Archive for the ‘Maeuntang’ Category

Noryangjin Market, a Seafood Wonderland

March 9, 2009

img_1777

Despite the ubiquity of Korean barbecue and the passion U.S. beef incites in South Korea, we’re really a seafood-eating people.  The country, after all, is surrounded on three sides by water.  Seafood, in one form or another, is in a huge number of Korean dishes, including many that have no visible sign of fish, clam or anchovy.

img_1796

Noryangjin Fish Market in Seoul is one of the best places to see that Korean reliance on seafood manifest.  It’s not spic-and-span like the fish market of La Boqueria in Barcelona. The floor is concrete, everyone is wearing rubber boots, and blinding bulbs dangle over rows and rows of fish and anything else that is edible from the sea.  There are giant barrels of salted fermented shrimp, an essential ingredient in many types of kimchi.  If that’s not your thing, there’s plenty of hot-pink skate fish laid out like grotesque jewels, tanks stuffed too full with flukes in an obviously low mood, and sea squirts that look like Nerf toys.  Everyone’s calling out to you to buy his fish.  Almost everything is still alive.

And if you want to see what Koreans value in their seafood, you can find out right there.  You can pick out your fish/hairy crab/what-have-you and take it to one of the many restaurants that line the market.

img_1803

If you’re buying a fish, like a 광어, gwangoe, (halibut) or a 민어, minuh, (Japanese sea bass), the assumption will be that, of course, you want to eat it raw.  The Japanese call it sashimi, we call it 회, “hoe” (pronounced “heh”).  The same is true if you buy sea cucumbers and sea squirts, which we did.  Be prepared, the preferred method of execution at Noryangjin seems to be to take a hammer to the fish’s head.  The fishmonger will then filet and slice it, carefully putting the bones in a plastic bag for you as well.

You take the platter of raw fish, along with your bones, to one of the restaurants. (We went to “Seoul Shikdang,” or “Seoul Restaurant,” though I have a feeling they’re all more or less the same).  The restaurant will whisk the bones into the kitchen and bring out all the condiments Koreans consider essential to raw fish: fresh lettuce, perilla leaves, red pepper sauce, soybean paste, and slices of raw green pepper and garlic.

img_1815

While you dip and wrap  and eat your fish, the kitchen gets to work on making 매운탕, maeuntang, a spicy fish stew.  In most restaurants, any maeuntang you order will have big chunks of fish, which could be cod or red snapper or almost any firm white fish, but it’s essentially a dish of economy, a soup made of fish bones.  That’s precisely what happens at Noryangjin, since you’ve eaten most of the flesh raw.  (Sounds vicious, doesn’t it?)  Maeuntang is also often filled with tofu and vegetables, like bean sprouts, Korean parsley or chrysanthemum greens, which have an incredibly strong and delicious flavor.  The best maeuntang has a sweet, as well as a red peppery flavor, the kind of sweetness that comes only from well-made fish stock.

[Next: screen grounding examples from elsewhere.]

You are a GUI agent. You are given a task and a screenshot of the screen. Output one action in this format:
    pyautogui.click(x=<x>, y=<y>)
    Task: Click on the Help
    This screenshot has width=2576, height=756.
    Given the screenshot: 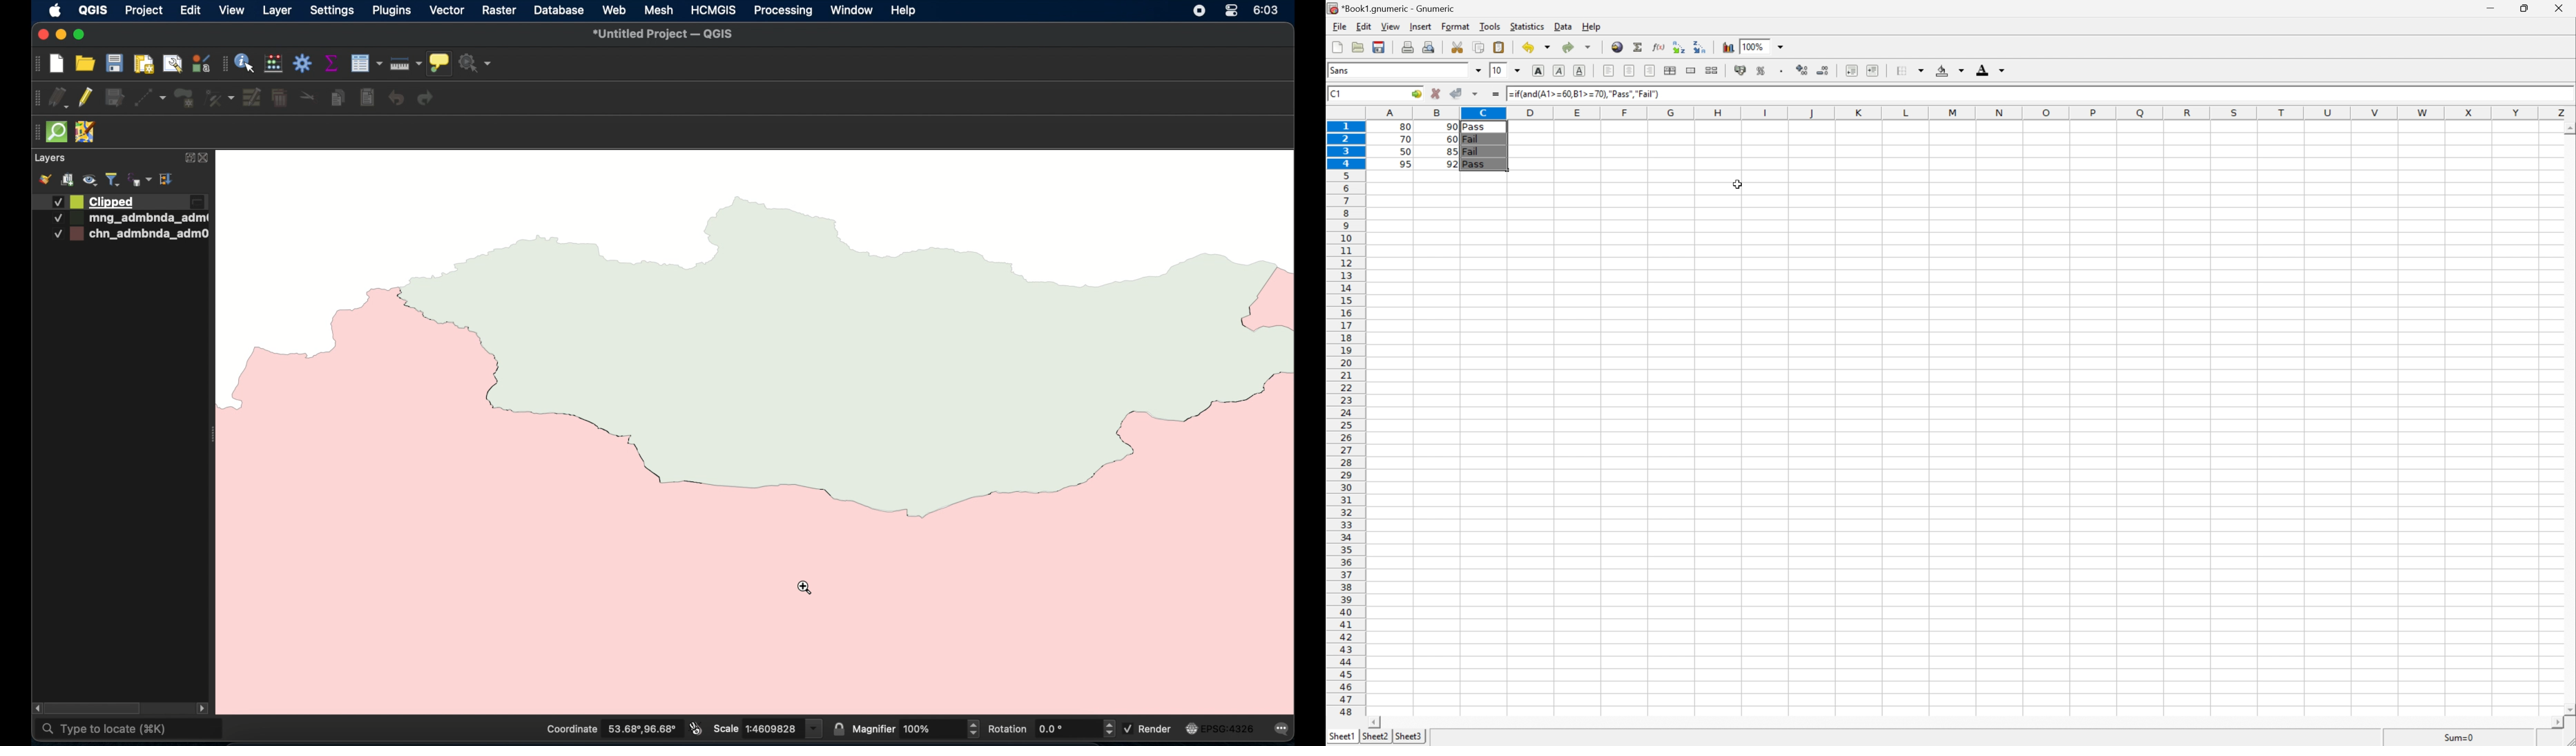 What is the action you would take?
    pyautogui.click(x=1592, y=27)
    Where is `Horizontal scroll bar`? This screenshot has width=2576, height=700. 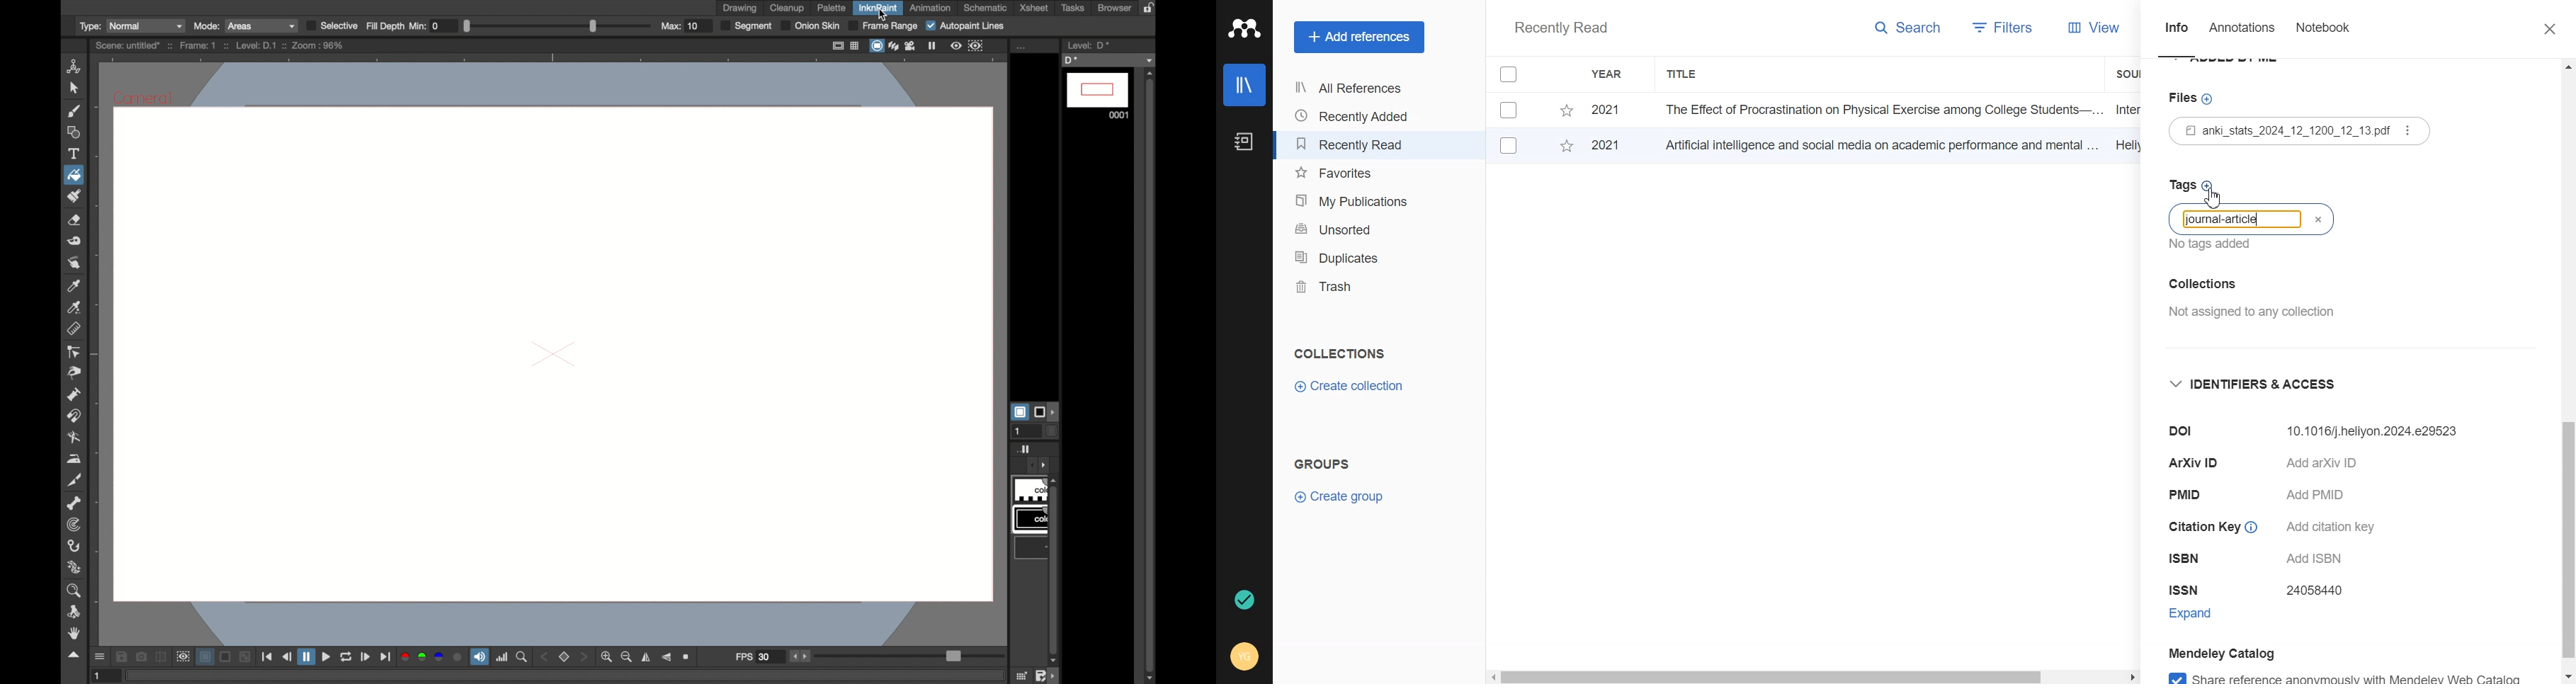 Horizontal scroll bar is located at coordinates (1813, 676).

You can see there’s a theme.  Koreans don’t generally leave their fish alone.  Diane and I were eating with my friend Angela and husband Jooshin, who is a Korean-American sushi chef, and he crystallized for me something I’d been sensing for awhile: “For Koreans, raw fish is all about texture.”

img_1807

The Japanese place a premium on letting the natural flavor of raw fish shine through, to stay clean and rather pure.  In contrast, there is very little purity going on when you slather a piece of fish with red pepper sauce and wrap it in lettuce with a bit of raw garlic.  It explains why Koreans generally prefer chewy fish like halibut and sea bass over a soft slab of tuna, and why the totally disarming seawater flavor of raw sea squirt doesn’t keep them from enjoying that weird, wild slippery sensation.  There are times when Koreans will eat seafood unadorned—freshly steamed crabs, for example, and simply grilled Spanish mackerel.  But for every steamed, naked crab I’ve eaten in my life, I’ve probably eaten five raw crabs marinated in soy sauce, which is kind of like a Korean ceviche.

Noryangjin Fish Market won’t give you the most ethereal seafood experience of your life.  But I love it for what it does supremely well, showing the almost irreverent, expansive, affectionate attitude Koreans have towards the seafood that is so central to their lives.